AKP İstanbul Milletvekili ve Başbakan Recep Tayyip Erdoğan’ın Dış İlişkiler Danışmanı Egemen Bağış, “‘İslâmî kökenli’ ya da ‘İslâmcı’ gibi yanlış sıfatlarla anılsa da, AK Parti, Türkiye’nin liberal demokratik özgürlükler ve piyasa ekonomisi tercihini ve arzusunu yansıtan bir merkez partisidir.”
Bağış, Kanada’da yayımlanan Winnipeg Free Press gazetesinde yer alan mektubunda İslâm’daki hoşgörü anlayışına değindi. İslâm hoşgörüsünü Batı’da, Kanada’da ve diğer ülkelerde teyit ve destek görmesi gerektiğini belirten Bağış, yazısında, ‘’Batı ülkelerindeki Müslümanların dışlanmaması gerekiyor. Bu toplumlarda iç uyum hayatî önem taşımaktadır. Batı, İslâm dini ile radikalizm arasındaki farkı görmelidir. Batı, dünyada şiddete karşı olan ve çoğunluğu oluşturan Müslümanları kucaklamalıdır’’ ifadesine yer verdi.
ABD’nin önde gelen İslâm Araştırmaları Profesörü John Esposito’nun tespitlerine ve çözüm önerilerine katıldığını bildiren Bağış, İslâm ve Batı arasındaki medeniyetler çatışmasını önlemek zorunda olduklarını kaydetti. Bağış, yazısında şu görüşlere yer verdi: “Dünyanın bu çalkantılı köşesinde Türkiye, geleneksel köklere sahip bir ülkenin, Batılı laik ve liberal demokrasiyle uyumunun en canlı kanıtı olarak yükselmektedir. 22 Temmuz seçimleriyle Türk seçmeni anıtsal bir olgunluk ve öz güven sergileyip Ak Parti’yi hem yeniden iktidara getirmiş hem de büyük bir seçim zaferi hediye etmiştir. Bazen, ‘İslâmî kökenli’ ya da ‘İslamcı’ gibi yanlış sıfatlarla anılsa da, AKP, Türkiye’nin liberal demokratik özgürlükler ve piyasa ekonomisi tercihini ve arzusunu yansıtan bir merkez partisidir.
Türkiye’nin kendi geleneksel değerlerini Batılı değerlerle uyumlu hale getirme yolundaki büyük tecrübesi, dünyadaki bütün Müslümanların esin kaynağıdır.

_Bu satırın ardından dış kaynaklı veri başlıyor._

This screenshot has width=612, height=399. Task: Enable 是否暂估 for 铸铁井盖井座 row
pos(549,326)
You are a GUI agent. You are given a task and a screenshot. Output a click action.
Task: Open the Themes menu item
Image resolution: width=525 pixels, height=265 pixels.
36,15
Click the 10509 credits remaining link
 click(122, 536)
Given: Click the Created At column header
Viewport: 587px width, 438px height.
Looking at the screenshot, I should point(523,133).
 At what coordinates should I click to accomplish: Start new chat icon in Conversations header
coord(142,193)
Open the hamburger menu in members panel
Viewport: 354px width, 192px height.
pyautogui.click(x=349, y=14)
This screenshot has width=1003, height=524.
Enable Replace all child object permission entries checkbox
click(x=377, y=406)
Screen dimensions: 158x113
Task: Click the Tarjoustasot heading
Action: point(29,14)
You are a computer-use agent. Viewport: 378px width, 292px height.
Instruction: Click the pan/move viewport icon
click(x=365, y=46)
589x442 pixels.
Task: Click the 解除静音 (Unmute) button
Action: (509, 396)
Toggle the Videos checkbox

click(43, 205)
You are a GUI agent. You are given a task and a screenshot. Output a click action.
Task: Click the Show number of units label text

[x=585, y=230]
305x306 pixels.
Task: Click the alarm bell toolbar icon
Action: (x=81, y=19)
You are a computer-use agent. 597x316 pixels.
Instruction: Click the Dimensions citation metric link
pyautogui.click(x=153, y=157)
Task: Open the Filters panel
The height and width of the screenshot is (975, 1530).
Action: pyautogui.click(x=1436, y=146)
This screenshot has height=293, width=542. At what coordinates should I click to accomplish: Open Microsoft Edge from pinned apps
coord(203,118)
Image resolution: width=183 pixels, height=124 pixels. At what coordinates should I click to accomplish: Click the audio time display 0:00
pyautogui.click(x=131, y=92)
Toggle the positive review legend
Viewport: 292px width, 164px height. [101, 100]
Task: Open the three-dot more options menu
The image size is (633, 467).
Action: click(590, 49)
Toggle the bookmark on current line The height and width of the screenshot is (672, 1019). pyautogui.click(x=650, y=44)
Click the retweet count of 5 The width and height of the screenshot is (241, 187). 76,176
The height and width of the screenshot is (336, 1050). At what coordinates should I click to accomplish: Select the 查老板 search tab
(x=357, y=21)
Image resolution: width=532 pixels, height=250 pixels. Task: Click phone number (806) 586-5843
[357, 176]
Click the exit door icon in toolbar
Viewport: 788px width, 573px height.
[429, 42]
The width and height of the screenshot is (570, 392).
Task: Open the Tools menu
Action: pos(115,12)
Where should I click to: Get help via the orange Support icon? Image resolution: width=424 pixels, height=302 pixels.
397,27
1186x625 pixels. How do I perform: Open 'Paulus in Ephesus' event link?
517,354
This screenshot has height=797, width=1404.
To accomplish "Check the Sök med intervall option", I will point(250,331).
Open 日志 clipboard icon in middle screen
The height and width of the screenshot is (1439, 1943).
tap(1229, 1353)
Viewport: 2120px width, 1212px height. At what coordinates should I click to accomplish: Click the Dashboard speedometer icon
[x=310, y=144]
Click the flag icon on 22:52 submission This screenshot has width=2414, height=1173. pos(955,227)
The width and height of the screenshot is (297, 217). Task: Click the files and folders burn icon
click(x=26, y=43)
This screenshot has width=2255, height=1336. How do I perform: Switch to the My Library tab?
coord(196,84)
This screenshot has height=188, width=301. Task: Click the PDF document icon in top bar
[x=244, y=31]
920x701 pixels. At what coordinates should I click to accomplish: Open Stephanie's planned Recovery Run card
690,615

Türkiye’nin bu deneyiminin devamı, Müslüman dünyasının bundan sonra radikalizme mi, yoksa uyuma mı yöneleceğinin en önemli belirleyicisidir. Türkiye’nin yolu ve Türkiye usulü, medeniyetler çatışmasına çözümdür.’’
“TÜRKİYE DENEYİ’’
Türkiye deneyinin başarısı için Avrupa Birliği’nin (AB) de sorumluluklarını omuzlaması ve Türkiye’nin AB sürecinde attığı adımlara karşılık vermesi gerektiğini anlatan Bağış, AB’nin yarı yolda kuralları değiştirmesi sadece AB demokrasisinin inandırıcılığını zedeleyeceğini, AB’deki Müslüman nüfusu yabancılaştıracağını ve AB’nin global etkisini sınırlayacağını kaydetti. Bağış, yazısında, ‘’Dünyadaki 1.5 milyar Müslüman, AB’nin Türkiye’ye nasıl muamele ettiğini izliyor’’ görüşüne yer verdi.